Plastic Pollution: How Does it Harm Humans?
Have you been hearing lately about the plastic pollution problem and want to know what’s happening? You’re in the right place. The point of this blog is to shed some light on why plastic is directly affecting not only the environment and the animals, but also humans.
Why did we start using plastic?
We started using plastic because it’s cheap and durable, but the problem is that it’s too durable that plastic items can take up to 1000 years to decompose in landfills. Meaning, unless it’s been burnt, every piece of plastic that was ever made still exists today in some shape or form.
We produce about 300 million tons of plastic each year and only 9% of this plastic is being recycled while the rest is all trashed. A big portion of the trashed plastic ends up in our oceans. Plastic pollution in our oceans is so bad that in the middle of the North Pacific Gyre there’s an island composed mostly of plastic that is three times the size of France.

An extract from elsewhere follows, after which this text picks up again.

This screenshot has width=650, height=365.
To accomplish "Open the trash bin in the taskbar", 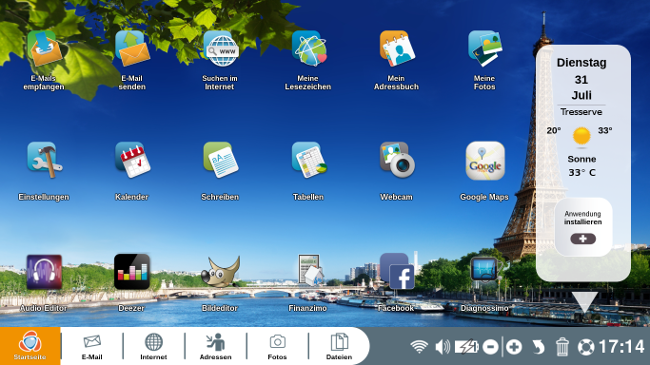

How does plastic directly harm animals?
For a start, plastic is killing more than one million seabirds and animals every year. Animals can’t always tell the difference between food and plastic, so when they consume a big piece of plastic it either gets stuck in their throats causing them to suffocate, or it accumulates in their stomach causing them to starve to death. Furthermore, after the animals die, their bodies decay, but the piece of plastic in their bodies doesn’t. Eventually, the same piece of plastic is released into the world for another animal to consume leading them to the same painful death.
How Does plastic directly harm humans?
Because plastic doesn’t decompose; when it’s exposed to the water, sun, and wind it breaks down into smaller and smaller pieces. Those small pieces are called microplastics. Microplastics can reach the size of a sesame seed if not smaller. They can be found in ocean water around the globe. Naturally fish, seabirds, and animals will consume them making their way to humans who consume those same fish and animals. In fact, the average person eats 70,000 microplastics each year. This is very unhealthy because the toxins and chemicals in plastic are directly linked to immune system problems, cancer, and other dangerous health problems.
What should we do?
Now the point of this blog is not to say that we shouldn’t use plastic at all, because for most people it’s going to be extremely hard. Plastic is also incredibly useful. For example, we heavily use plastic in the medical industry to improve people’s lives (like disposable syringes for diabetics). Without it, we also wouldn’t have any of our electronic devices (computers, phones, cameras, etc). However, the problem arises when we misuse plastic and trash it without knowing where it will end up.
And because we all use and throw away plastic, we can put the blame on one person only. It’s collectively our problem. So we need to be more conscious of our plastic usage, try to minimize plastic usage when we can, and find a recycling center near us to recycle your plastic there instead of trashing it. At the end of the day, if we all make a small change in our lives, we’ll soon see a big positive change in our beloved Earth.